> [Task statement] Please express the records between the lines holding "Given: Toggle italic formatting" and "Looking at the screenshot, I should pos(63,94).", inclusive, as a two-column CSV with the headers instruction and location. Give one row per record, put its text in the first quoted field and its answer in the second, change any line breaks to spaces, and leave the pictures out.

> [Records provided]
+--

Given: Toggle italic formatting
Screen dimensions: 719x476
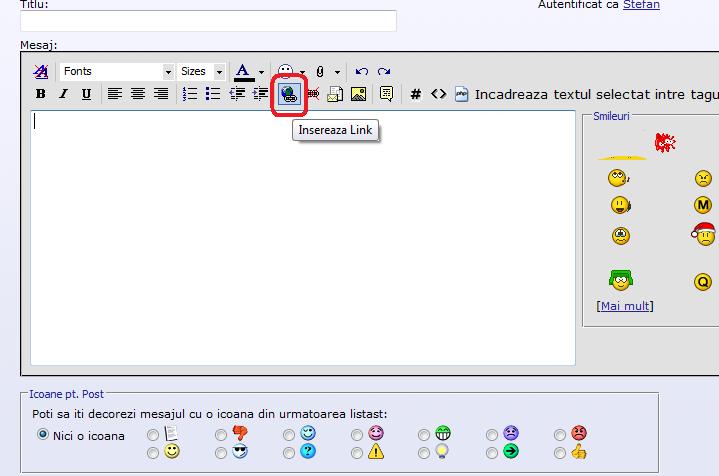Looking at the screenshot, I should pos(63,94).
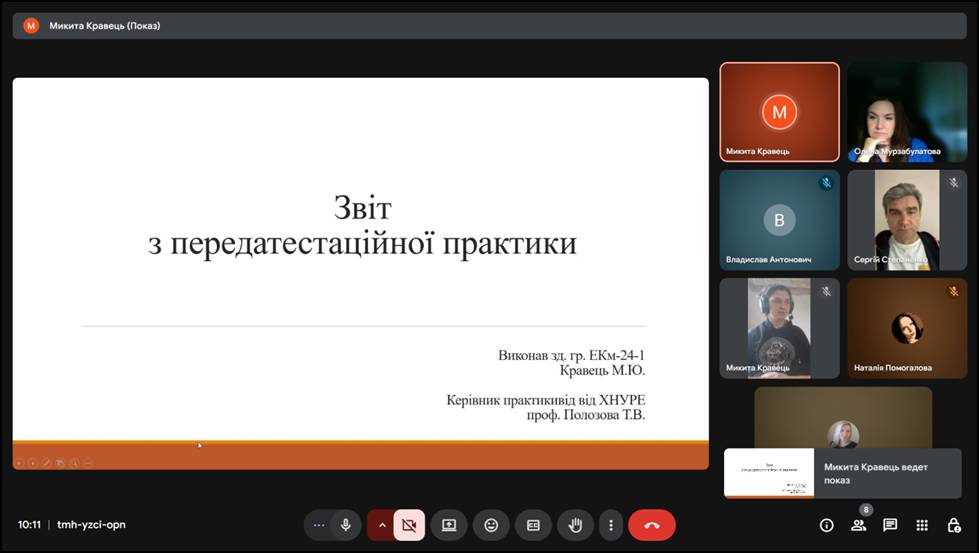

+--

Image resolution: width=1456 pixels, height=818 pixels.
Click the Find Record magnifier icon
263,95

+--

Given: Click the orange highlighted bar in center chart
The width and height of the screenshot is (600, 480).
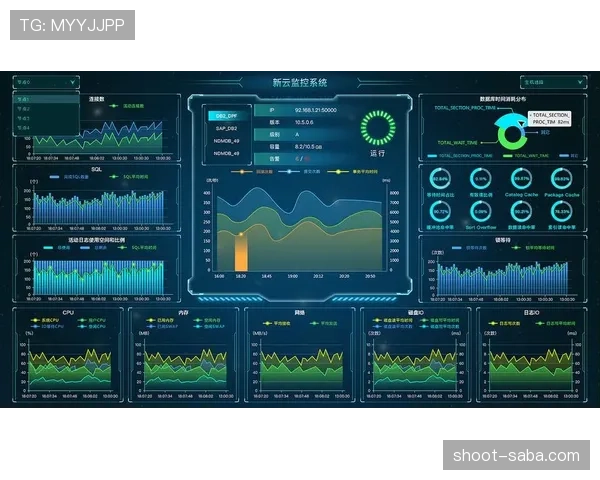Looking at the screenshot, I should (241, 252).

+--

> [Reply to the task]
instruction,location
"Given: Toggle italic formatting Screen dimensions: 719x476","Looking at the screenshot, I should pos(63,94)."